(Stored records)
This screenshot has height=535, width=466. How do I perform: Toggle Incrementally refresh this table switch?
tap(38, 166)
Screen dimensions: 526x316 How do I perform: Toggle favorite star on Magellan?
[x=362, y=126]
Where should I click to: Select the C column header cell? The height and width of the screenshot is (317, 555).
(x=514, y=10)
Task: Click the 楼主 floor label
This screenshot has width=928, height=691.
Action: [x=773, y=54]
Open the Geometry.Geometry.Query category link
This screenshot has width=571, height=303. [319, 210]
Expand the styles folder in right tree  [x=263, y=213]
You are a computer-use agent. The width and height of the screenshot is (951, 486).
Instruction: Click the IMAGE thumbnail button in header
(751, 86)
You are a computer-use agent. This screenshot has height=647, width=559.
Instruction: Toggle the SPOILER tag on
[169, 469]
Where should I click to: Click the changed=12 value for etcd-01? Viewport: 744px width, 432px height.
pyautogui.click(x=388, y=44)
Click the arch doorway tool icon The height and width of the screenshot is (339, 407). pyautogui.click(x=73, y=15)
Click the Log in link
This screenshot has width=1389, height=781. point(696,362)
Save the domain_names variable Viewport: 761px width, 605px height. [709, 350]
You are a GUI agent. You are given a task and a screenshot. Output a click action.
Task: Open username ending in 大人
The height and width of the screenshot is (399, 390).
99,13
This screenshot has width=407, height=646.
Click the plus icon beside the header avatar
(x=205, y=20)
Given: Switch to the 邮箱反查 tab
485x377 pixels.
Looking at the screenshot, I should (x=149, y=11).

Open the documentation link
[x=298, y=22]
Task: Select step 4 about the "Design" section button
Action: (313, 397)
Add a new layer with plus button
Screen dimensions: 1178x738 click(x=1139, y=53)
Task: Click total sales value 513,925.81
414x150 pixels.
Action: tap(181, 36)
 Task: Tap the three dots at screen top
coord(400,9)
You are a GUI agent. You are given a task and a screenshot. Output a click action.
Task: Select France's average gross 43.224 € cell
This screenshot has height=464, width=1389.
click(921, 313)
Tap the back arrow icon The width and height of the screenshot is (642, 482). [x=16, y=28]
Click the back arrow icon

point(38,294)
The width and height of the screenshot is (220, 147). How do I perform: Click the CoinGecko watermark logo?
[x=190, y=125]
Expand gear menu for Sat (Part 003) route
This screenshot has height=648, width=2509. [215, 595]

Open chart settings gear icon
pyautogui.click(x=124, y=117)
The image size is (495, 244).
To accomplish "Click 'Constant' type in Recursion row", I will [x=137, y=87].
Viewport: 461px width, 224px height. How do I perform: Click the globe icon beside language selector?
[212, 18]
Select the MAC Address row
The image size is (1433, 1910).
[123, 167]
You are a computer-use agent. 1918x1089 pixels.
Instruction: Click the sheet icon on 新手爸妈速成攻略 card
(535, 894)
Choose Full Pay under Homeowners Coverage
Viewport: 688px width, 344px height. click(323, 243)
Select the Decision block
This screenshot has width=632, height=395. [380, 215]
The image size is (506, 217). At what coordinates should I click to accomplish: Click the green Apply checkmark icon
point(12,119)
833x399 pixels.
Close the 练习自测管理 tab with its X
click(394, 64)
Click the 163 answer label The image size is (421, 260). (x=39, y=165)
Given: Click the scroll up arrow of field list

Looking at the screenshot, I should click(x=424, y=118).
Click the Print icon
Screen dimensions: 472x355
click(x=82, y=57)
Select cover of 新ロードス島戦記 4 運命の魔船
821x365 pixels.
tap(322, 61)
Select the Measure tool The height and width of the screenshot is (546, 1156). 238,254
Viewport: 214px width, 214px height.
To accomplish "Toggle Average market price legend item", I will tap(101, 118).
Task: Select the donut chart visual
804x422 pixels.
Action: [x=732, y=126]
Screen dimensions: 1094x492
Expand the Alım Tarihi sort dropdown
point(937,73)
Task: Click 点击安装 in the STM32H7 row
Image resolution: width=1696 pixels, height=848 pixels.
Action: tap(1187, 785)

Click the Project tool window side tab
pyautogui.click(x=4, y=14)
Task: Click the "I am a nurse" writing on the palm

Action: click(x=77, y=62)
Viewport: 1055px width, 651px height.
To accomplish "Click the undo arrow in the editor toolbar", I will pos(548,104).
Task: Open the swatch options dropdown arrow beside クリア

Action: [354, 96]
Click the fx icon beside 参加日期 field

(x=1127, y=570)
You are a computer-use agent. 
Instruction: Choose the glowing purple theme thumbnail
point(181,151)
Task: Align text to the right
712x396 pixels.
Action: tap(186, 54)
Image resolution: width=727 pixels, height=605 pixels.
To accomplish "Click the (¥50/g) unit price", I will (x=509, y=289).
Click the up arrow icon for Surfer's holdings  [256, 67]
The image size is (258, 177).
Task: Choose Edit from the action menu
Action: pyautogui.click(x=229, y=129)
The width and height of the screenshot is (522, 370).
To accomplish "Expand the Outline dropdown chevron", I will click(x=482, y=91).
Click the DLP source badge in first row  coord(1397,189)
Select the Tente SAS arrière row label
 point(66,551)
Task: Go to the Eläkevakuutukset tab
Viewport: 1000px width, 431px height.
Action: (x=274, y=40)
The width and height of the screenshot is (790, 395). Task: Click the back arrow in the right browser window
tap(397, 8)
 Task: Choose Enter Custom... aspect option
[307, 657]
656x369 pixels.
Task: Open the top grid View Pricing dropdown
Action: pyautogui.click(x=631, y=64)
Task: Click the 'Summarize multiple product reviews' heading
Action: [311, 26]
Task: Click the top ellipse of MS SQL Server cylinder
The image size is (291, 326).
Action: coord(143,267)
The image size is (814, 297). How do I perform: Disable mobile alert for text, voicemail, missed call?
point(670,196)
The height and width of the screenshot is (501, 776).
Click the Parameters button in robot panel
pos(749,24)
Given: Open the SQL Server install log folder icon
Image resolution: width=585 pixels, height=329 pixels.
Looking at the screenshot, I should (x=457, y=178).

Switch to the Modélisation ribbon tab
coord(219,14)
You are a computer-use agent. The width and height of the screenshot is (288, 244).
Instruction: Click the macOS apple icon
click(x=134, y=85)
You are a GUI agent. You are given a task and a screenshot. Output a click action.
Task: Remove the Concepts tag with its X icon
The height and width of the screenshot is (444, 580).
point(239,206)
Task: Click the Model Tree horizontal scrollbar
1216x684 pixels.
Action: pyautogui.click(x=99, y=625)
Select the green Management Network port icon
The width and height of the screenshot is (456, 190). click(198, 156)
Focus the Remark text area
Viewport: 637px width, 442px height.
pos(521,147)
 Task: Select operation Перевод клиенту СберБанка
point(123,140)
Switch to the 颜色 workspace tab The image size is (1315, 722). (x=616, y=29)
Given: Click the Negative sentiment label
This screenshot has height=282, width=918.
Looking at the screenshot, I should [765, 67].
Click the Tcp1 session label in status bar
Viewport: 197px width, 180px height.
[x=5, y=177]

(WHAT THE TASK ASKS) Repeat every one of the entries above word for word.

(EXERCISE OUTPUT)
This screenshot has height=535, width=466. How do I perform: Toggle Incrementally refresh this table switch?
tap(38, 166)
Screen dimensions: 526x316 How do I perform: Toggle favorite star on Magellan?
[x=362, y=126]
Where should I click to: Select the C column header cell? The height and width of the screenshot is (317, 555).
(x=514, y=10)
Task: Click the 楼主 floor label
This screenshot has width=928, height=691.
Action: [x=773, y=54]
Open the Geometry.Geometry.Query category link
This screenshot has width=571, height=303. [319, 210]
Expand the styles folder in right tree  [x=263, y=213]
You are a computer-use agent. The width and height of the screenshot is (951, 486).
Instruction: Click the IMAGE thumbnail button in header
(751, 86)
You are a computer-use agent. This screenshot has height=647, width=559.
Instruction: Toggle the SPOILER tag on
[169, 469]
Where should I click to: Click the changed=12 value for etcd-01? Viewport: 744px width, 432px height.
pyautogui.click(x=388, y=44)
Click the arch doorway tool icon The height and width of the screenshot is (339, 407). pyautogui.click(x=73, y=15)
Click the Log in link
This screenshot has width=1389, height=781. point(696,362)
Save the domain_names variable Viewport: 761px width, 605px height. [709, 350]
You are a GUI agent. You are given a task and a screenshot. Output a click action.
Task: Open username ending in 大人
The height and width of the screenshot is (399, 390).
99,13
This screenshot has width=407, height=646.
Click the plus icon beside the header avatar
(x=205, y=20)
Given: Switch to the 邮箱反查 tab
485x377 pixels.
Looking at the screenshot, I should (x=149, y=11).

Open the documentation link
[x=298, y=22]
Task: Select step 4 about the "Design" section button
Action: (313, 397)
Add a new layer with plus button
Screen dimensions: 1178x738 click(x=1139, y=53)
Task: Click total sales value 513,925.81
414x150 pixels.
Action: tap(181, 36)
 Task: Tap the three dots at screen top
coord(400,9)
You are a GUI agent. You are given a task and a screenshot. Output a click action.
Task: Select France's average gross 43.224 € cell
This screenshot has height=464, width=1389.
click(921, 313)
Tap the back arrow icon The width and height of the screenshot is (642, 482). [x=16, y=28]
Click the back arrow icon

point(38,294)
The width and height of the screenshot is (220, 147). How do I perform: Click the CoinGecko watermark logo?
[x=190, y=125]
Expand gear menu for Sat (Part 003) route
This screenshot has height=648, width=2509. [215, 595]

Open chart settings gear icon
pyautogui.click(x=124, y=117)
The image size is (495, 244).
To accomplish "Click 'Constant' type in Recursion row", I will [x=137, y=87].
Viewport: 461px width, 224px height. How do I perform: Click the globe icon beside language selector?
[212, 18]
Select the MAC Address row
The image size is (1433, 1910).
[123, 167]
You are a computer-use agent. 1918x1089 pixels.
Instruction: Click the sheet icon on 新手爸妈速成攻略 card
(535, 894)
Choose Full Pay under Homeowners Coverage
Viewport: 688px width, 344px height. click(323, 243)
Select the Decision block
This screenshot has width=632, height=395. [380, 215]
The image size is (506, 217). At what coordinates should I click to accomplish: Click the green Apply checkmark icon
point(12,119)
833x399 pixels.
Close the 练习自测管理 tab with its X
click(394, 64)
Click the 163 answer label The image size is (421, 260). (x=39, y=165)
Given: Click the scroll up arrow of field list

Looking at the screenshot, I should click(x=424, y=118).
Click the Print icon
Screen dimensions: 472x355
click(x=82, y=57)
Select cover of 新ロードス島戦記 4 運命の魔船
821x365 pixels.
tap(322, 61)
Select the Measure tool The height and width of the screenshot is (546, 1156). 238,254
Viewport: 214px width, 214px height.
To accomplish "Toggle Average market price legend item", I will tap(101, 118).
Task: Select the donut chart visual
804x422 pixels.
Action: [x=732, y=126]
Screen dimensions: 1094x492
Expand the Alım Tarihi sort dropdown
point(937,73)
Task: Click 点击安装 in the STM32H7 row
Image resolution: width=1696 pixels, height=848 pixels.
Action: tap(1187, 785)

Click the Project tool window side tab
pyautogui.click(x=4, y=14)
Task: Click the "I am a nurse" writing on the palm

Action: click(x=77, y=62)
Viewport: 1055px width, 651px height.
To accomplish "Click the undo arrow in the editor toolbar", I will pos(548,104).
Task: Open the swatch options dropdown arrow beside クリア

Action: [354, 96]
Click the fx icon beside 参加日期 field

(x=1127, y=570)
You are a computer-use agent. 
Instruction: Choose the glowing purple theme thumbnail
point(181,151)
Task: Align text to the right
712x396 pixels.
Action: tap(186, 54)
Image resolution: width=727 pixels, height=605 pixels.
To accomplish "Click the (¥50/g) unit price", I will (x=509, y=289).
Click the up arrow icon for Surfer's holdings  [256, 67]
The image size is (258, 177).
Task: Choose Edit from the action menu
Action: pyautogui.click(x=229, y=129)
The width and height of the screenshot is (522, 370).
To accomplish "Expand the Outline dropdown chevron", I will click(x=482, y=91).
Click the DLP source badge in first row  coord(1397,189)
Select the Tente SAS arrière row label
 point(66,551)
Task: Go to the Eläkevakuutukset tab
Viewport: 1000px width, 431px height.
Action: (x=274, y=40)
The width and height of the screenshot is (790, 395). Task: Click the back arrow in the right browser window
tap(397, 8)
 Task: Choose Enter Custom... aspect option
[307, 657]
656x369 pixels.
Task: Open the top grid View Pricing dropdown
Action: pyautogui.click(x=631, y=64)
Task: Click the 'Summarize multiple product reviews' heading
Action: [311, 26]
Task: Click the top ellipse of MS SQL Server cylinder
The image size is (291, 326).
Action: coord(143,267)
The image size is (814, 297). How do I perform: Disable mobile alert for text, voicemail, missed call?
point(670,196)
The height and width of the screenshot is (501, 776).
Click the Parameters button in robot panel
pos(749,24)
Given: Open the SQL Server install log folder icon
Image resolution: width=585 pixels, height=329 pixels.
Looking at the screenshot, I should (x=457, y=178).

Switch to the Modélisation ribbon tab
coord(219,14)
You are a computer-use agent. The width and height of the screenshot is (288, 244).
Instruction: Click the macOS apple icon
click(x=134, y=85)
You are a GUI agent. You are given a task and a screenshot. Output a click action.
Task: Remove the Concepts tag with its X icon
The height and width of the screenshot is (444, 580).
point(239,206)
Task: Click the Model Tree horizontal scrollbar
1216x684 pixels.
Action: pyautogui.click(x=99, y=625)
Select the green Management Network port icon
The width and height of the screenshot is (456, 190). click(198, 156)
Focus the Remark text area
Viewport: 637px width, 442px height.
pos(521,147)
 Task: Select operation Перевод клиенту СберБанка
point(123,140)
Switch to the 颜色 workspace tab The image size is (1315, 722). (x=616, y=29)
Given: Click the Negative sentiment label
This screenshot has height=282, width=918.
Looking at the screenshot, I should [765, 67].
Click the Tcp1 session label in status bar
Viewport: 197px width, 180px height.
[x=5, y=177]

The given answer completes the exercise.